La Ley de Patentes vigente en nuestro país número 24.481, por su parte, dispone expresamente que no se considerarán invenciones los descubrimientos y toda clase de materia viva y sustancias preexistentes en la naturaleza. Asimismo, establece que no es patentable el material biológico y genético existente en la naturaleza o su réplica, en los procesos biológicos implícitos en la reproducción animal, vegetal y humana, incluidos los procesos genéticos.

El uso propio.

Como quedo dicho más arriba, uno de los derechos fundamentales que otorga la Ley Argentina a los agricultores es reservar semilla para uso propio (la llamada "excepción del agricultor").
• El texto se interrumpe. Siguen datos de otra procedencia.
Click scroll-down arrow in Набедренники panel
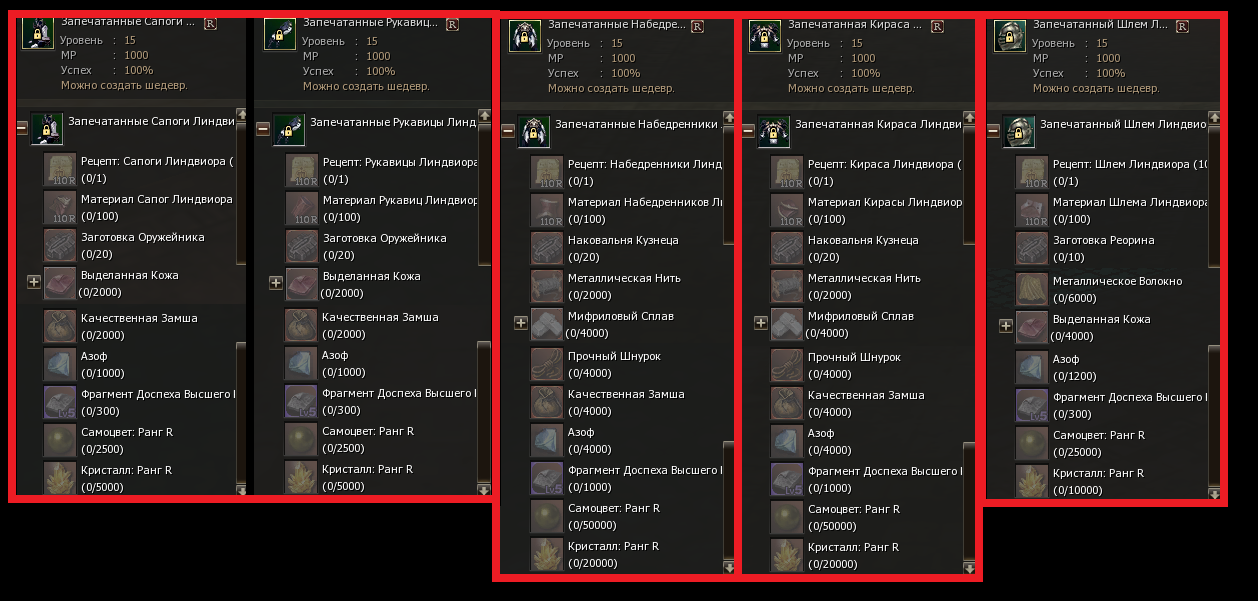The width and height of the screenshot is (1258, 601). pos(729,568)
Sin embargo, nuestra ley no fija límites temporales, ni tampoco sobre la cantidad de semilla a utilizar, así como tampoco el pago de cánones al Obtentor por este uso. Con el paso del tiempo, el decreto reglamentario de la ley de semillas y una serie de resoluciones de los organismos competentes (fundamentalmente, del INASE y de la Secretaría de Agricultura de la Nación), intentaron echar luz sobre el concepto del uso propio. Las principales características que este entramado normativo le dio al uso propio pueden resumirse en las siguientes: (i) no importa el régimen de tenencia de la tierra del agricultor que reserve simiente para uso propio; (ii) la semilla debe mantenerse separada del resto de los granos; (iii) en cualquiera de los predios que integran la explotación. En este marco, una Resolución cuya vigencia se encuentra discutida, establece un doble límite al uso propio: así, la nueva siembra realizada con semilla reservada, no podrá superar la cantidad de hectáreas sembradas en el período anterior, ni requerir mayor cantidad de semillas que la adquirida originalmente en forma legal. Finalmente, existen regulaciones sobre los requisitos para la entrega de semilla de uso propio a terceros ajenos al agricultor que la reservó.
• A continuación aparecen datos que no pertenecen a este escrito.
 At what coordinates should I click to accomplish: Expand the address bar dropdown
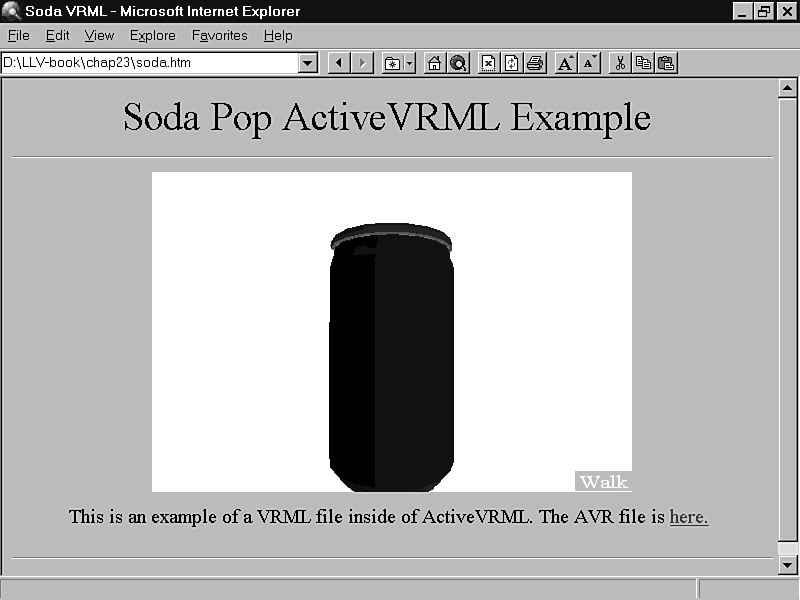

A pesar de estos intentos por delimitar el uso propio, la industria semillera viene reclamando un mayor grado de protección sobre sus desarrollos en biotecnología, como forma de garantizar la continuidad de la investigación en esta materia. En nuestro país, la implementación de un mayor grado de protección requiere la reforma de la Ley de Semillas vigente, sea para autorizar el cobro de regalías sobre las semillas reservadas para uso propio, o bien para implementar un sistema de protección bajo la Ley de Patentes. A la fecha, existen algunos proyectos de ley en el Congreso de la Nación que proponen diferentes soluciones sobre esta cuestión. Se destacan también algunos antecedentes de anteproyectos de ley no enviados al Poder Legislativo, pero que contaron con un alto grado de consenso entre varios de los actores de la industria y la producción, aunque no lograron convertirse en propuestas concretas.

C. Los nuevos contratos de comercialización de semillas.

Ahora bien, en este contexto, algunas de las empresas del sector semillero, han recurrido a soluciones jurídicas innovadoras para la comercialización de nuevas variedades, en la búsqueda de asegurar el cobro de regalías o cánones por la biotecnología.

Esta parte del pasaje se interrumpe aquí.